是的,请检查:http ://www.obihiro.ac.jp/~suzukim/masuda/octave/html3/octave_36.html#SEC75
a = ["hello"; "world"];
c = cellstr (a)
⇒ c =
{
[1,1] = hello
[2,1] = world
}
>>> cellidx(c, 'hello')
ans = 1
>>> cellidx(c, 'world')
ans = 2
cellidx 解决方案不符合 OP 的效率要求,已被弃用(如 中所述help cellidx
)。
Håvard Geithus 在评论中建议对已排序的字符串元胞数组使用 lookup() 函数,这比 cellidx 效率高得多。

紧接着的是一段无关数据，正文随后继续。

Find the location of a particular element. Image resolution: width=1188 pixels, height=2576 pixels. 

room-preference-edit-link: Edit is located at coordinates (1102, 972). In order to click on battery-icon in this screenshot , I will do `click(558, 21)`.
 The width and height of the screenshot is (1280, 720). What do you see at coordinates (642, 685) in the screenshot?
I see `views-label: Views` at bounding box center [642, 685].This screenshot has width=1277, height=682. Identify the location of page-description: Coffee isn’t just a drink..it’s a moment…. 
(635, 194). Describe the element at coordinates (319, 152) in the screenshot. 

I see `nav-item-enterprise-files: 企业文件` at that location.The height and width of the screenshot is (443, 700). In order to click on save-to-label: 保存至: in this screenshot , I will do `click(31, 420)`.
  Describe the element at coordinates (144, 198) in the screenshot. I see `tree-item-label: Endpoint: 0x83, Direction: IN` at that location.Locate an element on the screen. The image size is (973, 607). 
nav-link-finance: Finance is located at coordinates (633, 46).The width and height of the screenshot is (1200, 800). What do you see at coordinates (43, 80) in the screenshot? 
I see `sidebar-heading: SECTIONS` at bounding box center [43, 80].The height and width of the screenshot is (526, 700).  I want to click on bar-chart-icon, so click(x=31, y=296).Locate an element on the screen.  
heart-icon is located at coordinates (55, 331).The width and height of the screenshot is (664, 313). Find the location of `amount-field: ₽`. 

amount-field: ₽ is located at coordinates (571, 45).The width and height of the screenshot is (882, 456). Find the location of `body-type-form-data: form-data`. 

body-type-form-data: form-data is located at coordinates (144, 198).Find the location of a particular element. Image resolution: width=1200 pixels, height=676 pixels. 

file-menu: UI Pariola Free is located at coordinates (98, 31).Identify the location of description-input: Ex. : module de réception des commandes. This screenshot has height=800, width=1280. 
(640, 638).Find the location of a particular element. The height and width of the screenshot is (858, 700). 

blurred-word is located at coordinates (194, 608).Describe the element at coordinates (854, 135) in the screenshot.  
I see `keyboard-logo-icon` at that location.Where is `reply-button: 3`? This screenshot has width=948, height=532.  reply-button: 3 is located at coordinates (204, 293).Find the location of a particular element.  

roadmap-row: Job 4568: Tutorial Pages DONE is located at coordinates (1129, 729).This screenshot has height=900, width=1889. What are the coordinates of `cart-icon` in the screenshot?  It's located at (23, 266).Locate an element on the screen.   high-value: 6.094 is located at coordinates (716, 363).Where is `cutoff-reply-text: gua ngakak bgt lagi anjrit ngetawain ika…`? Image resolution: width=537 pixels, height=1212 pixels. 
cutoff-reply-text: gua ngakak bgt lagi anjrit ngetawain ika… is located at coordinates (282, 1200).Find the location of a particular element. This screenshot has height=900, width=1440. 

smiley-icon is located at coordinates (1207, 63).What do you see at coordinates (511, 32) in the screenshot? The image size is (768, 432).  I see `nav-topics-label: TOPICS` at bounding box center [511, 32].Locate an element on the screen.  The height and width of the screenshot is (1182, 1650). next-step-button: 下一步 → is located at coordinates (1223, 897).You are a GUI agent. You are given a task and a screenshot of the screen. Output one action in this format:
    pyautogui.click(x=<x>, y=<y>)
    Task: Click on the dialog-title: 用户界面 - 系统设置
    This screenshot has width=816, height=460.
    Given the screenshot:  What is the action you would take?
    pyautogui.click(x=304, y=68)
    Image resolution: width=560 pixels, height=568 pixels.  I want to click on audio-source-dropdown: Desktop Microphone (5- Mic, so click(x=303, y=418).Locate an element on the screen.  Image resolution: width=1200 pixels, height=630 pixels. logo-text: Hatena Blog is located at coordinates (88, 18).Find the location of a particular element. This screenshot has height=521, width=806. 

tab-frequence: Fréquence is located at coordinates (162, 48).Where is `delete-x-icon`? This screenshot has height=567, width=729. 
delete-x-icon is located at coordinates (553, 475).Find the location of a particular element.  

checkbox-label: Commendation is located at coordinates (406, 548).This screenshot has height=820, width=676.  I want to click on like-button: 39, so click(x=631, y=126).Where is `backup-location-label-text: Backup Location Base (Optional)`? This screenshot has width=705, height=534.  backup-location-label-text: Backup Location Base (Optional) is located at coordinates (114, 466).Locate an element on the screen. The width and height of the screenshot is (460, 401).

虽然它仍然是二进制搜索,但大多数现代语言(甚至许多 20 年前的语言)都让我们可以轻松访问关联数组,这将是一种更好的方法。
虽然 Octave 显然没有关联的数组,但这实际上是解释器用于 ocatve 变量(包括结构)的内容,因此您可以使用它,如下所述:http: //math-blog.com/2011/05/ 09/associative-arrays-and-cellular-automata-in-octave/
Built-in Function: struct ("field", value, "field", value,...)
Built-in Function: isstruct (expr)
Built-in Function: rmfield (s, f)
Function File: [k1,..., v1] = setfield (s, k1, v1,...)
Function File: [t, p] = orderfields (s1, s2)
Built-in Function: fieldnames (struct)
Built-in Function: isfield (expr, name)
Function File: [v1,...] = getfield (s, key,...)
Function File: substruct (type, subs,...)
将 Matlab 转换为 Octave 是否有 container.Map 等价物?建议使用 javaObject("java.util.Hashtable")。这会带来一些设置开销,但如果您经常使用它,那将是性能上的胜利。链接一些用 C 或 C++ 编写的库甚至可能是可行的?请考虑这是否是一个可维护的选项。
警告:我对 Octave 比较陌生,并且在我自己研究它时写了这篇文章(这就是我在这里结束的方式)。我还没有对这些技术的效率进行测试,虽然我对底层算法有相当了解,但我可能对 Octave 中的实际效率做出了不合理的假设。